Dataset entries:
□ □ □

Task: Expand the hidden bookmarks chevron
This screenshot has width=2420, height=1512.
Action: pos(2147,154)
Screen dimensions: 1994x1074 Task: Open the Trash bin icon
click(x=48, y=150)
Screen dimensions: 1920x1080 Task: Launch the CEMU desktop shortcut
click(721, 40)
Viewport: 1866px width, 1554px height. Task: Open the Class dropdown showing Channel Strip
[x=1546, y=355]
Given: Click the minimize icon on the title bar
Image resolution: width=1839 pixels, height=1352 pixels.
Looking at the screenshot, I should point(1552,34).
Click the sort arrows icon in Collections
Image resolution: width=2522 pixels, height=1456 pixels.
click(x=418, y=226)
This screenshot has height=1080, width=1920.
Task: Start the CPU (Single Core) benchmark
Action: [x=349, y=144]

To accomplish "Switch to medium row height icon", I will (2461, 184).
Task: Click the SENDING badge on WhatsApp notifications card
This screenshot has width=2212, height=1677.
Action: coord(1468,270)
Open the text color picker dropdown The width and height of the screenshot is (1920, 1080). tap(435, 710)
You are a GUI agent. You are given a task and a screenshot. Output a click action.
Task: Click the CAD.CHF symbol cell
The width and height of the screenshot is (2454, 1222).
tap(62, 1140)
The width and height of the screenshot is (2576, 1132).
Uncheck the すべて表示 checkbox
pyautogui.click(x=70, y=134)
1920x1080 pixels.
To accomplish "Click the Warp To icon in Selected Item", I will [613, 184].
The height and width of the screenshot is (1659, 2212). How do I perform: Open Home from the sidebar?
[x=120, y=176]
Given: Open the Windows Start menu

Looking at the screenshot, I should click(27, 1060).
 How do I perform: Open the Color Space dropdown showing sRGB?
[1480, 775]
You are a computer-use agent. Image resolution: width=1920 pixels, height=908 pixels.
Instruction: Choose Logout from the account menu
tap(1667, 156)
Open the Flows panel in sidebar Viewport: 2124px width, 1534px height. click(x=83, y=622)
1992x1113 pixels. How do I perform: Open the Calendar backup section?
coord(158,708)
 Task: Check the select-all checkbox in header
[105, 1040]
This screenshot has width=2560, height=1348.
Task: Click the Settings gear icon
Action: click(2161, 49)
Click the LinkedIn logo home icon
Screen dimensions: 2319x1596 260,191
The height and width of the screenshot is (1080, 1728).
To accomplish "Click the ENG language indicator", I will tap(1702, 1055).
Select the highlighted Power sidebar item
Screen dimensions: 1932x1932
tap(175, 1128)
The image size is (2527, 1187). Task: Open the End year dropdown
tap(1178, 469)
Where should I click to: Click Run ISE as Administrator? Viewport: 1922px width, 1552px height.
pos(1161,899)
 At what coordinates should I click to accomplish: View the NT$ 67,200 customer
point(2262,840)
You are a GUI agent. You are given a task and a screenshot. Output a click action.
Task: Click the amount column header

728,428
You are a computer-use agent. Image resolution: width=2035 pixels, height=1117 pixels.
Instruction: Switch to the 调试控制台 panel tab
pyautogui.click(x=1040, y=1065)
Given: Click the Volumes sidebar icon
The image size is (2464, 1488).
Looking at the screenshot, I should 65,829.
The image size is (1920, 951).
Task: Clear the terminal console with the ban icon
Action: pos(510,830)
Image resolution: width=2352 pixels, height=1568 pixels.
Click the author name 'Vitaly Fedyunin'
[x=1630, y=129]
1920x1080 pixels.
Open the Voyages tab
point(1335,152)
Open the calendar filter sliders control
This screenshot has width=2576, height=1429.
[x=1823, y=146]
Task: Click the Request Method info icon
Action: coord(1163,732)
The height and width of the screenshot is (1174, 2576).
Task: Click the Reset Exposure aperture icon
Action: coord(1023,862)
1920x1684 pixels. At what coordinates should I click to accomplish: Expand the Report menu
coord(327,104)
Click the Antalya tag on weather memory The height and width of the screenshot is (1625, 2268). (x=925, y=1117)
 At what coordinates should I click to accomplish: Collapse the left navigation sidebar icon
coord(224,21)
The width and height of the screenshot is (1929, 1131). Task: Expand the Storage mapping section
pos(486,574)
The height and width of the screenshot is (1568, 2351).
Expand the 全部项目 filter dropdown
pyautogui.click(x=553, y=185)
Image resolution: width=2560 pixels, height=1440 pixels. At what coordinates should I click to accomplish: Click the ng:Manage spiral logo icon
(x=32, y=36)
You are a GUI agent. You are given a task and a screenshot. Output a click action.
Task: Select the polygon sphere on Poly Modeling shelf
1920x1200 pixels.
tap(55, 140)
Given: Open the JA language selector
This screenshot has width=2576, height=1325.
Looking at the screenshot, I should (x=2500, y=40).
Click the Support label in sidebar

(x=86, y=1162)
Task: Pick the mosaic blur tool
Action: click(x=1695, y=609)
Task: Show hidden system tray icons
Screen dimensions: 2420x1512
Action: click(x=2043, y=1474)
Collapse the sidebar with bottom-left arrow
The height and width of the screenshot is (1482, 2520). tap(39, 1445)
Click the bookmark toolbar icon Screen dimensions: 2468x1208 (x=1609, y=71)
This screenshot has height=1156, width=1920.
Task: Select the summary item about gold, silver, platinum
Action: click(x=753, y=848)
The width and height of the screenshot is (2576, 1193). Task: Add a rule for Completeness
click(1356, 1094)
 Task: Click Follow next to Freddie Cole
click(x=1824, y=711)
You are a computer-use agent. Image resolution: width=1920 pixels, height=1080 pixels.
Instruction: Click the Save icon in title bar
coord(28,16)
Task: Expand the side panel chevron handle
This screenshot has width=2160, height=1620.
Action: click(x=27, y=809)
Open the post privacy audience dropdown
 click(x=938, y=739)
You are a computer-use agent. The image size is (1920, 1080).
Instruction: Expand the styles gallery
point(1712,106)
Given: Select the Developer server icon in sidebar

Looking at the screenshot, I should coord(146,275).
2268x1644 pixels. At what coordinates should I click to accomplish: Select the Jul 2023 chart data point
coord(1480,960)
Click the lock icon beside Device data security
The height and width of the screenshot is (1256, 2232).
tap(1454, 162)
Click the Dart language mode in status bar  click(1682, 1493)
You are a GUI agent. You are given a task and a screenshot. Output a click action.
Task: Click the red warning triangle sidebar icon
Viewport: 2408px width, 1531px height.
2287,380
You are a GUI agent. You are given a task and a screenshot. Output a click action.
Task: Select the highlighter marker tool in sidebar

□ □ □

#### [Assignment]
Go through the entries and copy every line with "language".

#### [Response for this exercise]
To accomplish "Click the ENG language indicator", I will tap(1702, 1055).
Given: Open the JA language selector
Click the Dart language mode in status bar  click(1682, 1493)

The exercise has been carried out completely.